祈りきれなさ ――広島原爆死没者追悼平和祈念館

 ところで、私が涙を流す前、資料館を訪れて一番最初に感じたことは見に来ている人の多さでした。そしてそう感じたのは、その前に訪れた広島原爆死没者追悼平和祈念館を訪れていた人が少なかったためでした。しかし私には、平和祈念館のことをこそ語らないといけない気がしています。そこは、私が平和記念公園を訪れてからずっと抱えていたもやもやを形にしてくれた場所でした。
 平和祈念館には大きく2つのエリアがあります。1つは円形の空間で、周囲の壁はあの日の広島の壁画になっていました。その中心には原爆投下の時間を示すモニュメントが置かれていました。もう1つは原爆によるご遺族を表示するモニターのエリアで、たくさんの犠牲者が次々と入れ替わりで表示されていました。
 円形の空間で、最初私はふらふらと歩きながら、どこを向いて何に対して祈りを捧げるのか見つけられずにいました。どこを向いても、私の目の前にはあの日のヒロシマがあります。やがて諦めて、どこか、原爆ドームかなにかを前にして祈りを捧げました。私があの空間で感じたのは、祈りきれないという無力感でした。

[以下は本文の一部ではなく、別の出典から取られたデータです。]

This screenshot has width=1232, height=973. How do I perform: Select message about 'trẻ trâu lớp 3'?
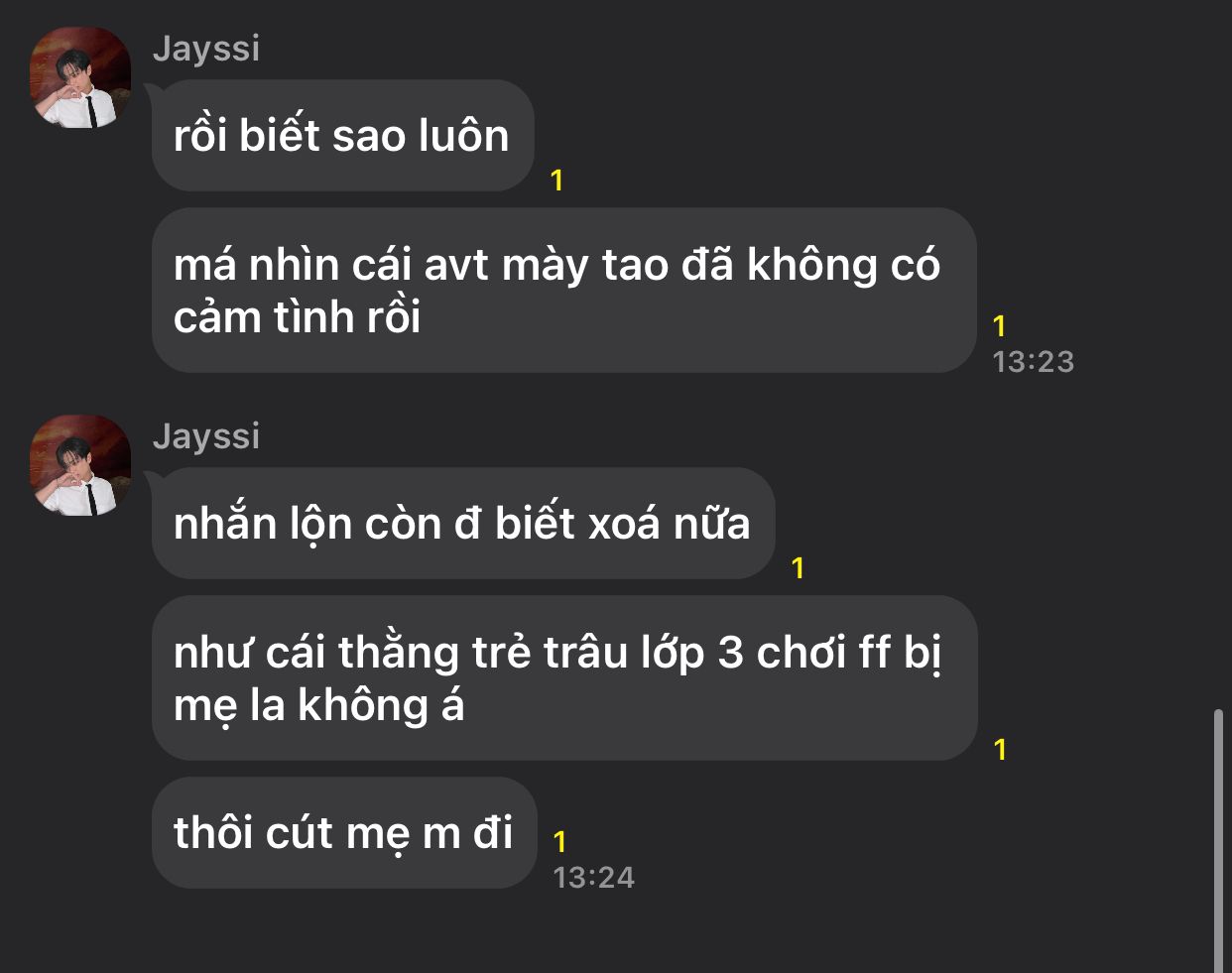pyautogui.click(x=564, y=678)
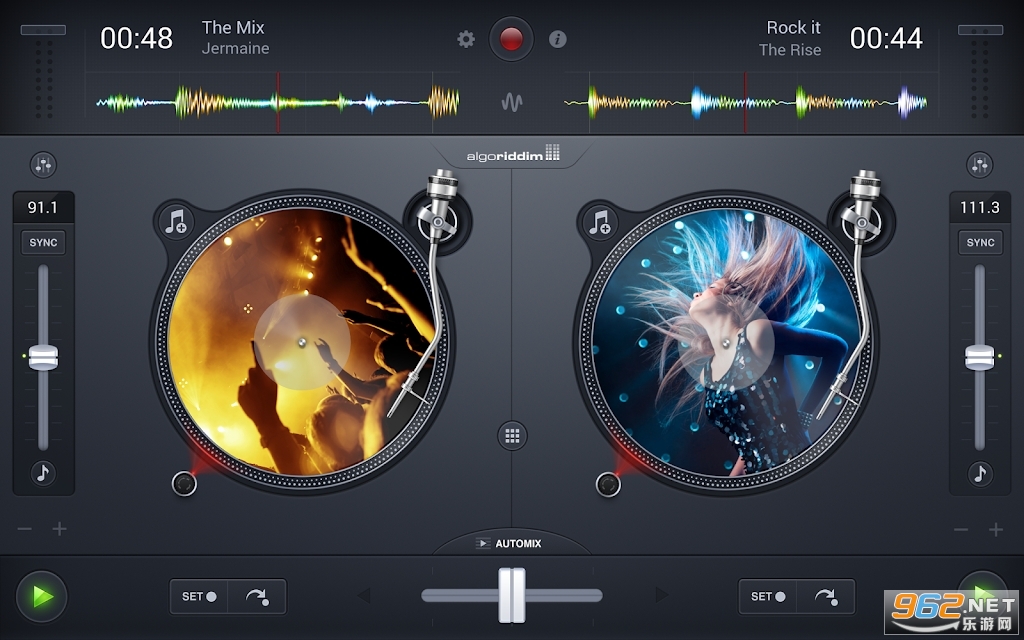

どこかを向いて祈ったとしても、自分が祈るべき方向がそれ以上に無数にあるという残酷な現実でした。
 そして、遺族を表示するモニターでも、私は鮮烈に祈りきれなさを感じていました。ご遺族の表示するモニターの前で祈りを捧げても、次から次へとモニターの画面は変わっていってしまいます。いったいいつになったら私は手を下ろしていいのでしょうか。
 平和祈念館での時間は、私には祈りきることなどできないという至ってシンプルな事実を痛感する時間でした。

祈る場所 ――広島平和記念公園

 更に時を少し遡って、私が平和記念公園で感じたもやもやに戻りましょう。広島平和記念公園には、たくさんのモニュメントがあります。平和を祈念する石碑が公園のなかの至るところにあります。私たちは公園をまわりながら、そうしたモニュメントを見つけてそのまえで祈るのです。ところで、なぜ私たちはモニュメントの前で祈っているのでしょうか。原爆ドームの前で、鐘の前で、石碑の前で、どうして祈っているのでしょうか。いや、問題はそこではない。むしろこちらです。どうして原爆ドームや鐘や石碑以外の場所で私たちは祈らないのでしょうか。
 私の感じたもやもやはこれでした。私たちが、祈るべき場所でのみ祈っているということ。何もないところでは祈っていないということ。私たちは何もない状態で祈ることはできないのでしょうか。私たちはモニュメントを前にして、何に対して何を祈っているのでしょうか。それは、いったいなぜそのモニュメントの前で祈っているのでしょうか。

祈りきれない祈り

 そもそも、私たちは祈りきれないのです。平和祈念館で私が感じたことは、決して祈念館の中でだけ成り立つことではありません。私たちは祈りきれないから、それでも祈るために、祈るべき場所にて祈りを捧げます。しかし、やはりそれを祈りきれたとは言えないし言ってはいけないのでしょう。
祈りが何に対する祈りなのかは、いまの私には簡単には言えません。しかし、少なくとももしそれが平和への祈りであるならば、祈りきれなさは祈り続けることを意味する気がします。そしてそれは、忘れないことをも意味しています。
 私は、あの日のヒロシマやそのご遺族に対して、平和祈念館で祈りきれなかった。だから、これからもまた祈り続けなくてはならない。しかし、それを繰り返してもなお祈りきることはできない。それでもなお祈るのでしょう。それは決して広島でしかできないことではありません。私たちはきっと、どこにいても祈れるのです。目の前に何かがなくても祈ることができるのです。祈りきれない祈りを捧げ続けることが、きっと私たちにはできるのです。